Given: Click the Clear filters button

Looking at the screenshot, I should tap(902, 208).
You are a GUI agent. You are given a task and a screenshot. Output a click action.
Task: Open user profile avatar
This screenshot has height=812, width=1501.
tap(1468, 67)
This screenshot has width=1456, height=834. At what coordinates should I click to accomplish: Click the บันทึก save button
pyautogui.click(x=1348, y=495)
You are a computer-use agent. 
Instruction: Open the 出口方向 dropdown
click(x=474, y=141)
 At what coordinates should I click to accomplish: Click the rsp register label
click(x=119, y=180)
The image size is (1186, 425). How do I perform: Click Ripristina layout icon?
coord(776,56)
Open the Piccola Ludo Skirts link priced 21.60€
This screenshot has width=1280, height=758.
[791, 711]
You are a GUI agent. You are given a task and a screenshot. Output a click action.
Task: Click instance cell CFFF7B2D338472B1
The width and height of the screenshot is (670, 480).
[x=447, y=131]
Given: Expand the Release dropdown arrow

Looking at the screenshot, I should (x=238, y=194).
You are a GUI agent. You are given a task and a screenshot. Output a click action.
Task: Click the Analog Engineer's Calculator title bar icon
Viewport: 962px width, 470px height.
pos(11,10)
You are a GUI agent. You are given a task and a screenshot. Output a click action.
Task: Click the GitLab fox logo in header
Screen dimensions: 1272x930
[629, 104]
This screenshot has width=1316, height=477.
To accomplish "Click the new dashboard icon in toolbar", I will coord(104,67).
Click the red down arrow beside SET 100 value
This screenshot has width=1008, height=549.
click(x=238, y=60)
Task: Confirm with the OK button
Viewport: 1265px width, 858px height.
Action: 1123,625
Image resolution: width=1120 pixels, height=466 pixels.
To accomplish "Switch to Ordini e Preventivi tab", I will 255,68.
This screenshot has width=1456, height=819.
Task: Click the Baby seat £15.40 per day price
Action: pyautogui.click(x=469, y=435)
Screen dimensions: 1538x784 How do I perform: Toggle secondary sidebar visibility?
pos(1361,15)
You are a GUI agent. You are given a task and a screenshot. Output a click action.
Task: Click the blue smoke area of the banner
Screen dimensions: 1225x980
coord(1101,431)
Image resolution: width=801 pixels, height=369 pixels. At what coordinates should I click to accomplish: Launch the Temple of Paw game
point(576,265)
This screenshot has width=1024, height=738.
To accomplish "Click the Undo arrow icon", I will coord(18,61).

# # #

- _Tarea dada_:
Reemplaza "GUI agent" por "GUI assistant" en todas las líneas de los ítems de arriba y vuelve a escribirlas sin ningún otro cambio.

- _Respuesta al problema_:
Given: Click the Clear filters button

Looking at the screenshot, I should tap(902, 208).
You are a GUI assistant. You are given a task and a screenshot. Output a click action.
Task: Open user profile avatar
This screenshot has height=812, width=1501.
tap(1468, 67)
This screenshot has width=1456, height=834. At what coordinates should I click to accomplish: Click the บันทึก save button
pyautogui.click(x=1348, y=495)
You are a computer-use agent. 
Instruction: Open the 出口方向 dropdown
click(x=474, y=141)
 At what coordinates should I click to accomplish: Click the rsp register label
click(x=119, y=180)
The image size is (1186, 425). How do I perform: Click Ripristina layout icon?
coord(776,56)
Open the Piccola Ludo Skirts link priced 21.60€
This screenshot has width=1280, height=758.
[791, 711]
You are a GUI assistant. You are given a task and a screenshot. Output a click action.
Task: Click instance cell CFFF7B2D338472B1
The width and height of the screenshot is (670, 480).
[x=447, y=131]
Given: Expand the Release dropdown arrow

Looking at the screenshot, I should (x=238, y=194).
You are a GUI assistant. You are given a task and a screenshot. Output a click action.
Task: Click the Analog Engineer's Calculator title bar icon
Viewport: 962px width, 470px height.
pos(11,10)
You are a GUI assistant. You are given a task and a screenshot. Output a click action.
Task: Click the GitLab fox logo in header
Screen dimensions: 1272x930
[629, 104]
This screenshot has width=1316, height=477.
To accomplish "Click the new dashboard icon in toolbar", I will coord(104,67).
Click the red down arrow beside SET 100 value
This screenshot has width=1008, height=549.
click(x=238, y=60)
Task: Confirm with the OK button
Viewport: 1265px width, 858px height.
Action: 1123,625
Image resolution: width=1120 pixels, height=466 pixels.
To accomplish "Switch to Ordini e Preventivi tab", I will 255,68.
This screenshot has width=1456, height=819.
Task: Click the Baby seat £15.40 per day price
Action: pyautogui.click(x=469, y=435)
Screen dimensions: 1538x784 How do I perform: Toggle secondary sidebar visibility?
pos(1361,15)
You are a GUI assistant. You are given a task and a screenshot. Output a click action.
Task: Click the blue smoke area of the banner
Screen dimensions: 1225x980
coord(1101,431)
Image resolution: width=801 pixels, height=369 pixels. At what coordinates should I click to accomplish: Launch the Temple of Paw game
point(576,265)
This screenshot has width=1024, height=738.
To accomplish "Click the Undo arrow icon", I will coord(18,61).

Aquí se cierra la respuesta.